# DIRECTIONS:
Each entry in the listing must be set down again word for word.

# RECORD EXCERPTS:
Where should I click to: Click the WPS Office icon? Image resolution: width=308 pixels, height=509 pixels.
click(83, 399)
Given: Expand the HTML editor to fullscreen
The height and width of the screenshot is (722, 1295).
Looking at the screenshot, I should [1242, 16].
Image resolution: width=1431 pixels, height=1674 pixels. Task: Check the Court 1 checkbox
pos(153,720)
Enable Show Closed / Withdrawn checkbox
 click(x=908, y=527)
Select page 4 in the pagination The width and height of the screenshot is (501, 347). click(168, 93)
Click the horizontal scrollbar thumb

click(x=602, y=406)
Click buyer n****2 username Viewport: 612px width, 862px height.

# RESULT FOR THIS EXERCISE:
Where should I click to: Click the WPS Office icon? Image resolution: width=308 pixels, height=509 pixels.
click(83, 399)
Given: Expand the HTML editor to fullscreen
The height and width of the screenshot is (722, 1295).
Looking at the screenshot, I should [1242, 16].
Image resolution: width=1431 pixels, height=1674 pixels. Task: Check the Court 1 checkbox
pos(153,720)
Enable Show Closed / Withdrawn checkbox
 click(x=908, y=527)
Select page 4 in the pagination The width and height of the screenshot is (501, 347). click(168, 93)
Click the horizontal scrollbar thumb

click(x=602, y=406)
Click buyer n****2 username Viewport: 612px width, 862px height.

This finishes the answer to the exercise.